Just as kids are heading back to school, a slew of scary headlines warning about a precipitous rise in whooping cough in Massachusetts and toxic chemicals in school supplies may have some parents concerned about school health hazards. I asked a few local experts to provide some perspective on the latest safety concerns and how parents should deal with them.
1. Toxic chemicals in school supplies. An August report issued by the nonprofit Center for Health, Environment and Justice found that 15 out of 20 vinyl school supplies that were tested in a lab had elevated levels of phthalates, a synthetic chemical found in soft plastics. These products, which included soft lunchboxes emblazoned with Spiderman and Dora, backpacks, 3-ring binders, and raincoats, all had phthalates at higher than the maximum level allowed by the US government for toys. (The government has no standard for phthalates in school supplies.)

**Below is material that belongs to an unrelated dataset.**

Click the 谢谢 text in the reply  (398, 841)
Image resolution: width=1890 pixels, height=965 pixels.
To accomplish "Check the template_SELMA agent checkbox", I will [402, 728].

The chemicals are thought by some to be worrisome because they bind to cells and can alter the production of hormones such as insulin or estrogen; some studies have linked high levels to an increased risk of diabetes.
“The research, conducted primarily in animals, is concerning, though we still don’t have a lot of data on human risks,’’ said Dr. Mark Schuster, chief of general pediatrics at Boston Children’s Hospital. “But if you have the type of kid who chews on everything from raincoat sleeves to backpack straps, you may want to look for products that don’t contain phthalates.’’
Products labeled “PVC-free’’ are a good indicator, because they aren’t made of vinyl, which is likely to have high amounts of phthalates, according to the Center for Health, Environment and Justice.
2. Whooping cough. Massachusetts has had 425 cases of whooping cough so far this year, which is a threefold increase, and while state vaccination rates are high for pertussis — the bacteria that causes whooping cough — some kids and their parents need to make sure they get a booster shot, especially if they have young children at home who haven’t received all their vaccinations.
“The booster has only been around since 2005, so most adults haven’t had it yet,’’ Schuster said. Children need five doses before age 6 to get fully immunized; a booster is recommended every 10 years beginning at age 11, according to the federal Centers for Disease Control and Prevention.
3. Back pain from backpacks. A combination of carrying backpacks stuffed with too much stuff and wearing them incorrectly can set kids up for chronic back problems and shoulder pain. “Kids should be carrying no more than 10 to 15 percent of their body weight on their backs,’’ said Clare Safran-Norton, a physical therapist at Brigham and Women’s Hospital. That means an 80-pound elementary schooler shouldn’t be lugging more than 12 pounds.
Parents should ask whether the school will provide an extra textbook, either paper or electronic, to keep at home. They should also make sure their child is carrying the backpack correctly.
The top of the backpack should be 1 to 2 inches down from the shoulder and the bottom should be within 4 inches of the waist. Both shoulder straps should be used as well as a chest and waist strap — if the bag has them — to keep weight evenly distributed. “It’s not ideal to use just one strap,’’ said Safran-Norton, even if it’s more accepted in the school hallways. Roller packs can be a good option, she added, provided kids don’t need to lug them up and down stairs, because they tend to be heavier than those without wheels.
4. Added danger from marijuana. While most kids know about the dangers of drugs, many assume that pot is safe — perhaps even safer than alcohol — and, for this reason, may be more willing to try it or even use it on a daily basis. But a new study from Duke University suggests that teens who smoke marijuana regularly and become dependent on pot wind up lowering their IQs by an average of 8 points after they reach adulthood.
That’s akin to dropping from the 50th percentile for intelligence to the 30th.
“It’s one study and we always want to be cautious about drawing firm conclusions,’’ Schuster said, “but the results are compelling.’’ In talking to kids about the dangers of drugs and alcohol, parents should discuss this new finding, he added, and how the teenage brain is still developing and vulnerable to any illicit substances. (The researchers didn’t find the same IQ-lowering effects in those who started smoking marijuana as adults.)